• LISTING:
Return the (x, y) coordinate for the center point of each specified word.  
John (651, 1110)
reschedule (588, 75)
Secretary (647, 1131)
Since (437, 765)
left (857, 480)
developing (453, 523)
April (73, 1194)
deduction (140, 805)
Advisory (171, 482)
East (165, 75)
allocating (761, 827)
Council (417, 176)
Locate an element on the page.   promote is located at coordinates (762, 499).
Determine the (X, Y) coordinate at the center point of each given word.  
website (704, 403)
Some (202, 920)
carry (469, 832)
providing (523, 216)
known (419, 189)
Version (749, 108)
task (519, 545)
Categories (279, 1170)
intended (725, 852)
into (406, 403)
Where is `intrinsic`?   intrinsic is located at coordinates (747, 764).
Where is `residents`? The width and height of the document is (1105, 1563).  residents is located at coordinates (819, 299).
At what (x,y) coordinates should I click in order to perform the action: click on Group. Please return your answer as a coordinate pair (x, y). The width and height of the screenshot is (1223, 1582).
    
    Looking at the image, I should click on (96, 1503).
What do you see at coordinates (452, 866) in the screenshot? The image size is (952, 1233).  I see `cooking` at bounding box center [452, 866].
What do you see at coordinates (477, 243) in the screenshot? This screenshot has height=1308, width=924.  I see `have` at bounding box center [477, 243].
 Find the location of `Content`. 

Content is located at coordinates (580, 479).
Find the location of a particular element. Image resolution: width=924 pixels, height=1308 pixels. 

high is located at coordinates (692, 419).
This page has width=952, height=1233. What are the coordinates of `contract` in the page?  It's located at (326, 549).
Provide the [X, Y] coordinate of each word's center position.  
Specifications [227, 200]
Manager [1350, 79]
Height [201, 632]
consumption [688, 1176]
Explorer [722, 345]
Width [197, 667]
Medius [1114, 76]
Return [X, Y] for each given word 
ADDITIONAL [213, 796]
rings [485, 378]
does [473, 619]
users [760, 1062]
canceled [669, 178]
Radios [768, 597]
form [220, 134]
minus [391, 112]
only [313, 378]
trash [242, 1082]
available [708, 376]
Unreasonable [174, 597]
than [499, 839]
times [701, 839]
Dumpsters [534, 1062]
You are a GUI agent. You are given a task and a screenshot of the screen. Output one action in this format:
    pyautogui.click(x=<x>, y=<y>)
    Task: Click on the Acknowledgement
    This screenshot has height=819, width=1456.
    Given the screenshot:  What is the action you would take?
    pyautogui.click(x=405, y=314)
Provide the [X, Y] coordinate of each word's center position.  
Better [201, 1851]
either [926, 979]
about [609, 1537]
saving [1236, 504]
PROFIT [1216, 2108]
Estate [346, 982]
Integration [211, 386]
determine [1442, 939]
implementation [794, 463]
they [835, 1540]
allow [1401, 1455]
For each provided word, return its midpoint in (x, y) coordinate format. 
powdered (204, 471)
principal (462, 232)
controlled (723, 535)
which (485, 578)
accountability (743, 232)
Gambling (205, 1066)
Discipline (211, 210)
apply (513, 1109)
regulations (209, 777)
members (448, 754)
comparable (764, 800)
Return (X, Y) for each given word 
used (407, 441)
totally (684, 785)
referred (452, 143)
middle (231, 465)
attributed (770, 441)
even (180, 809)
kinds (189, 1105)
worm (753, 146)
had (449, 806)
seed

• WHAT IS BEING ASKED: Reproduce the entries from the first line through the line containing "high is located at coordinates (692, 419).", inclusive, swapping "screenshot" for "screen capture" and leaving everything else unchanged.

• ANSWER TO THIS TASK:
Return the (x, y) coordinate for the center point of each specified word.  
John (651, 1110)
reschedule (588, 75)
Secretary (647, 1131)
Since (437, 765)
left (857, 480)
developing (453, 523)
April (73, 1194)
deduction (140, 805)
Advisory (171, 482)
East (165, 75)
allocating (761, 827)
Council (417, 176)
Locate an element on the page.   promote is located at coordinates (762, 499).
Determine the (X, Y) coordinate at the center point of each given word.  
website (704, 403)
Some (202, 920)
carry (469, 832)
providing (523, 216)
known (419, 189)
Version (749, 108)
task (519, 545)
Categories (279, 1170)
intended (725, 852)
into (406, 403)
Where is `intrinsic`?   intrinsic is located at coordinates (747, 764).
Where is `residents`? The width and height of the document is (1105, 1563).  residents is located at coordinates (819, 299).
At what (x,y) coordinates should I click in order to perform the action: click on Group. Please return your answer as a coordinate pair (x, y). The width and height of the screen capture is (1223, 1582).
    
    Looking at the image, I should click on (96, 1503).
What do you see at coordinates (452, 866) in the screen capture? The image size is (952, 1233).  I see `cooking` at bounding box center [452, 866].
What do you see at coordinates (477, 243) in the screen capture? This screen capture has height=1308, width=924.  I see `have` at bounding box center [477, 243].
 Find the location of `Content`. 

Content is located at coordinates (580, 479).
Find the location of a particular element. Image resolution: width=924 pixels, height=1308 pixels. 

high is located at coordinates (692, 419).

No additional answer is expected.